• RECORDS FOR PROCESSING
# # # # #

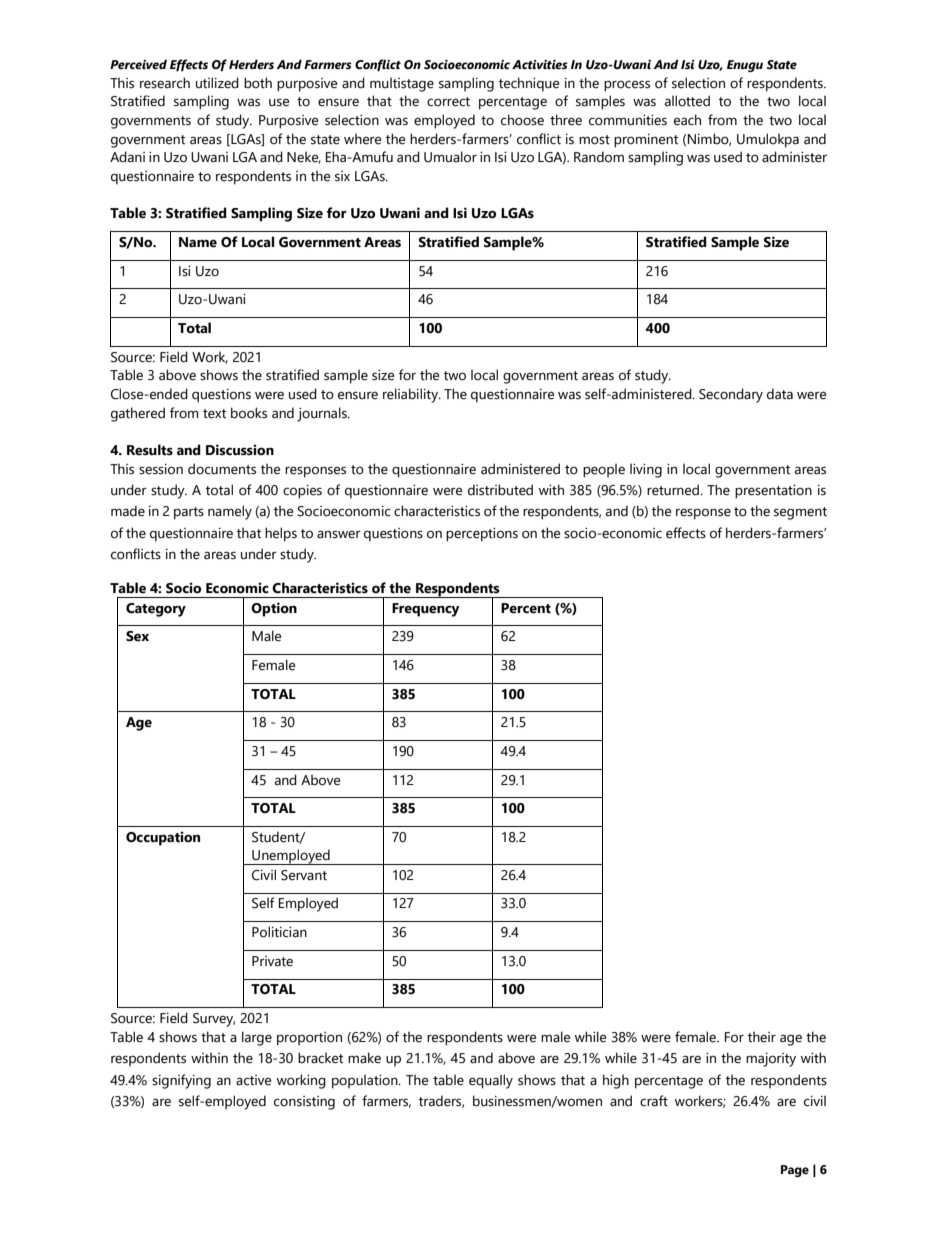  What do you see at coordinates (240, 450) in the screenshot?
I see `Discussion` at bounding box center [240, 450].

# # # # #

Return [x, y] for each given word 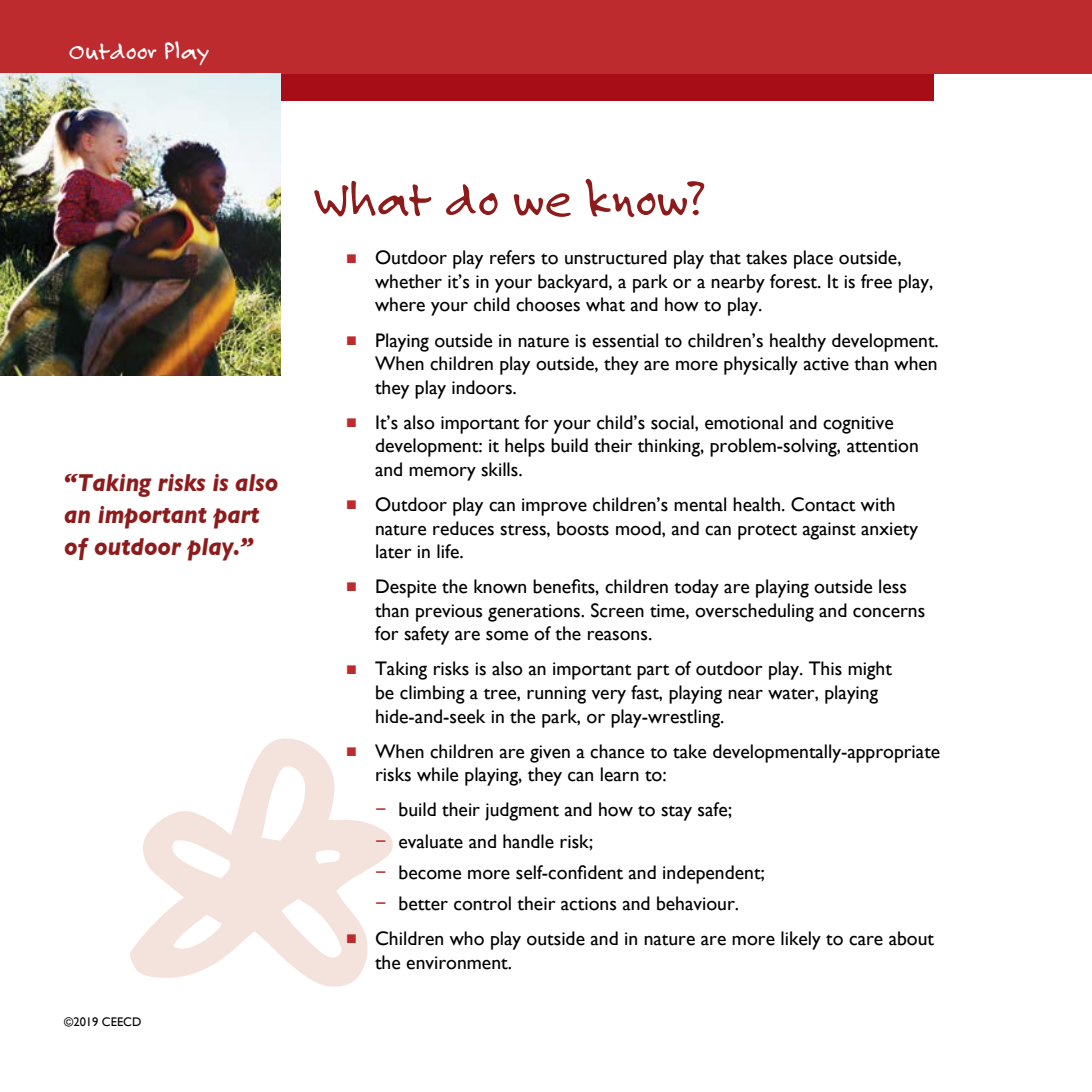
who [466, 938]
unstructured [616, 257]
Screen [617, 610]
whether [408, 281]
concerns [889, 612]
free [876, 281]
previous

# # # # #

• DIRECTION
Give the records starting at the line that contains "What do you" and ending at the line that contains "center [240, 450]." as a JSON list of strings, one string per line, with blank lines left out. Leave the pictures out of the answer.

• SOLUTION TO THIS PROBLEM
[
  "  What do you see at coordinates (240, 450) in the screenshot?",
  "I see `Discussion` at bounding box center [240, 450]."
]